Il risultato è un equilibrio perfetto tra potenza e grazia, tra classicismo e modernità. La donna che indossa Noblesse non è una figura eterea, ma una presenza forte e consapevole, capace di abitare l’abito con naturale eleganza.

Felicia Couture e il giardino segreto della sposa
Con “The Secret Garden”, Felicia Couture conduce invece gli ospiti in un universo romantico e quasi fiabesco. L’immaginario della collezione richiama atmosfere Regency e suggestioni contemporanee che evocano l’eleganza narrativa di Bridgerton.
Tra ricami floreali, tessuti impalpabili e silhouette fluide, gli abiti sembrano emergere da un giardino incantato.
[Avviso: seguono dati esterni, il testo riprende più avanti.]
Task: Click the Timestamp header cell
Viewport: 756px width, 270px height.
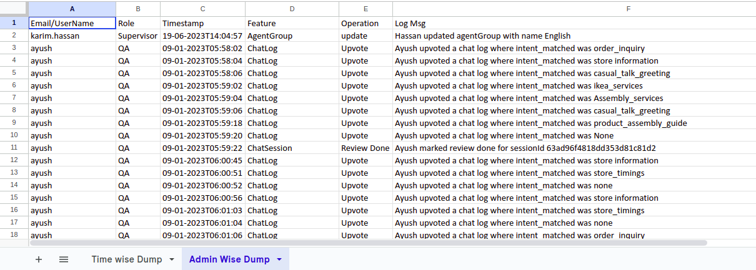Action: 202,23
Il romanticismo è il cuore della collezione, ma viene reinterpretato con un linguaggio moderno che celebra la libertà e l’individualità della donna.
La sposa Felicia Couture è delicata ma determinata, poetica ma contemporanea: una figura autonoma che attraversa lo spazio con grazia e sicurezza.
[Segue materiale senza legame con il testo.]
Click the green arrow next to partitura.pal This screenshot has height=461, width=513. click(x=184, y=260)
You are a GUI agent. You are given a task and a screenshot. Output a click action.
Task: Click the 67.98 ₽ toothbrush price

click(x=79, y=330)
La regia scenografica dell’evento
A firmare la regia e il concept scenografico della serata è stata la celebre event creator e designer Cira Lombardo, che ha trasformato Palazzo Belvedere in un vero teatro della moda.
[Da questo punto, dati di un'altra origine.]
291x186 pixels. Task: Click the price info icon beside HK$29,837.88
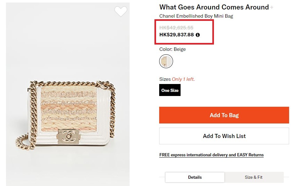click(198, 35)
La passerella, immersa in un’atmosfera luminosa e sofisticata, ha esaltato i dettagli couture delle creazioni: pizzi ricamati a mano, trasparenze leggere, volumi scultorei e giochi di luce che accompagnavano ogni movimento delle modelle.
Nei giorni successivi, il Couture Bridal Salon ha offerto ai buyer un momento più intimo e professionale, permettendo di scoprire da vicino l’eccellenza sartoriale delle maison e di entrare nel cuore creativo delle collezioni.
Napoli sotto i riflettori della moda sposa
Grande entusiasmo anche da parte di Lorenzo Albanese, che ha sottolineato come il successo dell’evento confermi la forza e l’identità delle maison italiane nel panorama internazionale della bridal couture.
Per tre giorni Napoli si è trasformata in una vera capitale della moda sposa, una vetrina luminosa in cui tradizione artigianale, innovazione stilistica e visione contemporanea si sono incontrate.
Tra passerelle scenografiche, gala raffinati e incontri esclusivi con i professionisti del settore, le collezioni 2027 di Michela Ferriero, Capri Sposa e Felicia Couture hanno dimostrato come la bridal couture italiana continui a raccontare il sogno dell’abito perfetto.
Un sogno fatto di tessuti preziosi, silhouette scolpite e dettagli couture che, sotto la luce di Napoli, ha preso forma in tutta la sua eleganza.